Soy Pizarro, y esto es lo que sé que es cierto:
mi padre, Descartes, nació de una cerda, y yo igual que él. Con cuatro años
decidió tener un hijo, un primer nacido, pues ya había cumplido con tres vástagos
naturales y era supervisor del sector dos. Su petición ascendió, y Noé
consideró oportuno permitirle tener un varón, la Seguridad capturó a la cerda
más apropiada y nací yo. Mi madre natural fue Joplin, ya reciclada. Yo me
eduqué en los cánones Primero y Quinto, y prosperé en ellos, hasta ser superior
en el Quinto canon. Luego pasó el tiempo y llegó la guerra.

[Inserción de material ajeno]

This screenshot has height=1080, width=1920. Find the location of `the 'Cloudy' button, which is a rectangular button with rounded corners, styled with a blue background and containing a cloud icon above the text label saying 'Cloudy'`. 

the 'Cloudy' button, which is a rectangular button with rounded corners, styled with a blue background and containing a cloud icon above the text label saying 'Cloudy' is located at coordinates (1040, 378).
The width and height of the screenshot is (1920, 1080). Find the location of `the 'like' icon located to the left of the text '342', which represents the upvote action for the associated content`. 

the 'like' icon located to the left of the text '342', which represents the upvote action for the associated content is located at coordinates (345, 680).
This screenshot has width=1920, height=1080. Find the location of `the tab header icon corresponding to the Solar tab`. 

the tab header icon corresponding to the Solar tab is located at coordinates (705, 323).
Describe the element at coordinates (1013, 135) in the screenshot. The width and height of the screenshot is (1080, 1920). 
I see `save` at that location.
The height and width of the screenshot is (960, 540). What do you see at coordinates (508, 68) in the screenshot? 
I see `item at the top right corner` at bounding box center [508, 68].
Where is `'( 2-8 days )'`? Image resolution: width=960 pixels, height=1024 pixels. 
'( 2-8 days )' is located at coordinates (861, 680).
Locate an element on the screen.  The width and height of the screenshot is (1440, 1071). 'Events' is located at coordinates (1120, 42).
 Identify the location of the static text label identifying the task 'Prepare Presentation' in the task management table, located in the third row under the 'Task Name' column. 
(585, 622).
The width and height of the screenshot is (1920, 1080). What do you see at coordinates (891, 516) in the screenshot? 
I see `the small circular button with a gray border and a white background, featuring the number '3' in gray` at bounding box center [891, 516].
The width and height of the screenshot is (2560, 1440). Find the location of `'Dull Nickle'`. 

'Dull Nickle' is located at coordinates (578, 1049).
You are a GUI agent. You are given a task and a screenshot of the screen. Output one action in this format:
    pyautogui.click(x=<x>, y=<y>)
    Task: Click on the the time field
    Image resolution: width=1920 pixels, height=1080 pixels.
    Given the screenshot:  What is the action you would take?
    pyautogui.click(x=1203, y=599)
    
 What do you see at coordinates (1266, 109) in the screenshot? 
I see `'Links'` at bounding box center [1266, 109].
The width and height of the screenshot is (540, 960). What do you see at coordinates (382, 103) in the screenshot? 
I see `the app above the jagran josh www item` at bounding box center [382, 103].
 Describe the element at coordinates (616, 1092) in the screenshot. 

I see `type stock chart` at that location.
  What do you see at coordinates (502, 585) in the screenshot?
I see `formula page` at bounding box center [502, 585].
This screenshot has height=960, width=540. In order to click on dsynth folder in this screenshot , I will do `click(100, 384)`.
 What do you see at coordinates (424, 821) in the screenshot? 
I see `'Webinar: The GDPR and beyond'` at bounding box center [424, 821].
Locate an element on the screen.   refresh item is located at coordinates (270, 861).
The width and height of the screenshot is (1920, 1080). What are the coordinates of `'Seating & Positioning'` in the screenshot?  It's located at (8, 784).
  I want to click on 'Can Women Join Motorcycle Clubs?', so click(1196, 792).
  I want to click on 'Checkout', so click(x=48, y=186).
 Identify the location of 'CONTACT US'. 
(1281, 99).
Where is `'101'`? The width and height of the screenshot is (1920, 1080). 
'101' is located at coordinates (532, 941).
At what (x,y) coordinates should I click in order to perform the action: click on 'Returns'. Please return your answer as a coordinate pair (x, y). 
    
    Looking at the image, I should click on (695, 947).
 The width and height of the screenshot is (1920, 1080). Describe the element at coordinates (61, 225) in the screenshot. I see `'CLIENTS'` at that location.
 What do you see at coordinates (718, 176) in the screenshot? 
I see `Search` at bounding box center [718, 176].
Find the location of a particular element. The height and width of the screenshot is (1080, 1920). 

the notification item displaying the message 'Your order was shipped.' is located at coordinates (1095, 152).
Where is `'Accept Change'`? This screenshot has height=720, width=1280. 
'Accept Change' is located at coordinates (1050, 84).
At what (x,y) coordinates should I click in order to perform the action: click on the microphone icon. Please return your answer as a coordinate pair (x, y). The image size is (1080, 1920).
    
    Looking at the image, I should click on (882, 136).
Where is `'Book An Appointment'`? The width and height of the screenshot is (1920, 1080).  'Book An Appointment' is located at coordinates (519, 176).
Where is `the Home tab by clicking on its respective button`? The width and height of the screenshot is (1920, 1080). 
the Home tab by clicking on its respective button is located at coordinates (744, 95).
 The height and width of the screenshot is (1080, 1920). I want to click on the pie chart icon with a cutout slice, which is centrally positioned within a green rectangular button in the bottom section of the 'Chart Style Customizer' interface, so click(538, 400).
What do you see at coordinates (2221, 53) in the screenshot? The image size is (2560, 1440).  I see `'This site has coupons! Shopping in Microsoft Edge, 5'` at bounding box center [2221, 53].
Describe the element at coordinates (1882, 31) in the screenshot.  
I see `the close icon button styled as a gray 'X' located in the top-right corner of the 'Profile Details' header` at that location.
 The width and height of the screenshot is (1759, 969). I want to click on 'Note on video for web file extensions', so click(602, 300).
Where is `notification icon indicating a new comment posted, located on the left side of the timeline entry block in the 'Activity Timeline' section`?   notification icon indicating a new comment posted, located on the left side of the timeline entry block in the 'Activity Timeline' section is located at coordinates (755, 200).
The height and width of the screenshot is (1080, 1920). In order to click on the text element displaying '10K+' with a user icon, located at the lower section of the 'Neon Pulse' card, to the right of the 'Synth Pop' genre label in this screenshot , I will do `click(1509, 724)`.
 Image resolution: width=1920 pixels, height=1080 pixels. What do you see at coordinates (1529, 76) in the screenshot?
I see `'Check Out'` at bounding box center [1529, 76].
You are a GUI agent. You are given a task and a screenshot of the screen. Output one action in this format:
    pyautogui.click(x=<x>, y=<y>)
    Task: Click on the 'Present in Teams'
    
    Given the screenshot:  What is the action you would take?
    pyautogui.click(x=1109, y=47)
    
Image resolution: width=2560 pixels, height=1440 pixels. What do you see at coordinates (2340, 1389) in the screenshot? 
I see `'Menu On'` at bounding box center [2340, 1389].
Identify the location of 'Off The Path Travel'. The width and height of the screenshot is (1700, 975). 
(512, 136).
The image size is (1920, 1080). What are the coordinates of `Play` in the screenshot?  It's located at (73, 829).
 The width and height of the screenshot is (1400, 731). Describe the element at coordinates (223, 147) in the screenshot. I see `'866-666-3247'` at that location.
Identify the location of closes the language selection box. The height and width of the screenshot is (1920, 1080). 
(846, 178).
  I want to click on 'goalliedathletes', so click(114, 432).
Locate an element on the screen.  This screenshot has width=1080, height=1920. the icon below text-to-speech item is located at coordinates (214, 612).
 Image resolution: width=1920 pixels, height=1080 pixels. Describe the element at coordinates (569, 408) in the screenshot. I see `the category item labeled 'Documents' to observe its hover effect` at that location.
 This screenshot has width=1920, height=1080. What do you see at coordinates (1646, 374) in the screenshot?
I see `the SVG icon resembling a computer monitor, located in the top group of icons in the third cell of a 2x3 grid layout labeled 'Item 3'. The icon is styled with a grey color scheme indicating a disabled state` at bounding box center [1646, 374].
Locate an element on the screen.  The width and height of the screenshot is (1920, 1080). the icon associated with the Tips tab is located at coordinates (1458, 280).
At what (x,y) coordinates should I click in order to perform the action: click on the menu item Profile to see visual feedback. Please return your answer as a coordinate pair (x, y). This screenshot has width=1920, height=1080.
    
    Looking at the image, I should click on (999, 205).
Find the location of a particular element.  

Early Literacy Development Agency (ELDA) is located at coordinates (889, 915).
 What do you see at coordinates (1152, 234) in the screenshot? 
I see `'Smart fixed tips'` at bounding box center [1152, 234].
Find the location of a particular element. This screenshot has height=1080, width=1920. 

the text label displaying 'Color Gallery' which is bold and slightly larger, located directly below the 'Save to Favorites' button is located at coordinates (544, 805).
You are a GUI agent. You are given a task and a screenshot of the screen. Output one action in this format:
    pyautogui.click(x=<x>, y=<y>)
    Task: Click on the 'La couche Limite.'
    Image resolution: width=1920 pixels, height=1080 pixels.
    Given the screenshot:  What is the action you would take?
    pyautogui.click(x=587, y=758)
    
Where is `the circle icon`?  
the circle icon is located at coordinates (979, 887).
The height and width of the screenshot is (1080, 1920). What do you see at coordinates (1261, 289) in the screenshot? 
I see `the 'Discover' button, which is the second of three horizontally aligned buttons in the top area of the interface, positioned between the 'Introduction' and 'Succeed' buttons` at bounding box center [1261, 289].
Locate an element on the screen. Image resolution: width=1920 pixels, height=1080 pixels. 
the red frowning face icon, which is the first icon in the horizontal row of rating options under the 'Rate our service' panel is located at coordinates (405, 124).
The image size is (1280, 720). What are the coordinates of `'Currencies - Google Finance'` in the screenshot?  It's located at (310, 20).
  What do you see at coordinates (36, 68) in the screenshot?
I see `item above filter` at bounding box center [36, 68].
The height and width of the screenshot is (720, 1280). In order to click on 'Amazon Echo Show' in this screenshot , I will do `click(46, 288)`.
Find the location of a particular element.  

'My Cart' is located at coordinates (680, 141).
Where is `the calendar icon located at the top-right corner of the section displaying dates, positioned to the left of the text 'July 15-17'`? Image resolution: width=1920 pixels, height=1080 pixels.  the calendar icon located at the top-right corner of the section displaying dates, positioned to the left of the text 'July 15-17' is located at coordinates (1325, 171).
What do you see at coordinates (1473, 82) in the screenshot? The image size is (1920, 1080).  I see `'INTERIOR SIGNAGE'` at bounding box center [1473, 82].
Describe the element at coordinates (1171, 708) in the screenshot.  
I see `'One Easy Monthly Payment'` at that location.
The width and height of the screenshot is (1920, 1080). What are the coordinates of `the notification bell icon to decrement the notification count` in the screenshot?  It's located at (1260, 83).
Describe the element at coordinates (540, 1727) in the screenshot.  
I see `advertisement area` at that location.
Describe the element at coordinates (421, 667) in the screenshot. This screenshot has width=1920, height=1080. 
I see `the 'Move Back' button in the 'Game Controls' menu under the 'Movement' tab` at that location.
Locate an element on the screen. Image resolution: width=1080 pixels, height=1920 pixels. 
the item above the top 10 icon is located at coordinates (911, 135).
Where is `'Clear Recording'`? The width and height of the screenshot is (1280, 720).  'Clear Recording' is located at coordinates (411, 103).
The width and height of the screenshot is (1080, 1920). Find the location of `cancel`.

El canon Quinto no es por naturaleza belicoso,
todo lo contrario; es el menos dado a los juegos de la guerra de entre todos
los cánones. Por desgracia tuvimos que afrontar días muy turbios a pie de
trinchera, pues nuestro lugar como lectores del Legado nos lo imponía. Con todo
esto sólo quiero justificar por qué mi ayuda de campo era Shelley, del Segundo
canon. Los Irregulares de Pizarro éramos la unidad de observadores del Quinto,
el único grupo de combate en toda la historia de mi canon; difícilmente
encontraríamos a alguien entre nosotros con la suficiente destreza para salir
con bien de la lid. Yo, por mi nacimiento, era el indicado para el mando y, una
vez conocido mi destino, busqué un asistente que pudiera cumplir con las
funciones de general. Shelley era una competente oficial y se mantenía en muy
buenas relaciones con el Quinto, interesándose más por las lecturas de los
Legados que en las labores de guerra.
Un día en que los rebeldes del Sexto habían sido
tan brutalmente aplastados que el olor a pólvora y cadaverina impregnaba el
aire y se metía en la ropa hasta hacer imposible separarse de él, un día de
sombras en que la luna ocultaba al sol y se veía como una gigantesca esfera de
inquietante fosforescencia verdosa a punto de desplomarse sobre nosotros, ese
día, el de mi tercer cumpleaños, Shelley dijo que me amaba. Yo estaba sentado
sobre los restos de un muro ruinoso, el decorado apropiado para las
postrimerías de una matanza, contemplando la luna, las siluetas oscuras de los
sauces, y pensando en la sangre que había visto y en la que posiblemente vería
al día siguiente; ella se sentó a mi lado y lo susurró. La conocí veintiocho
meses atrás, y simplemente la consideré mi ayuda de campo, la persona que daría
de verdad las órdenes a los Irregulares mientras yo trataba de alejarme de la
locura. Jamás vi en ella belleza alguna: su piel coriácea, sus espinas, sus
ojos de fuego me parecían más de animal que de mujer. Pero ella me amaba, o
así lo decía. Acaricié su duro cuerpo con mis manos y la besé, sintiendo la
frialdad en sus labios. Mis dos brazos del canon la desnudaron torpemente;
nunca he aprendido a moverlos bien a pesar de las numerosas operaciones que he
padecido para mejorar su coordinación. Ella rió ante mi desmaña, y pronto
acabamos en el suelo húmedo, quién sabe si de sangre.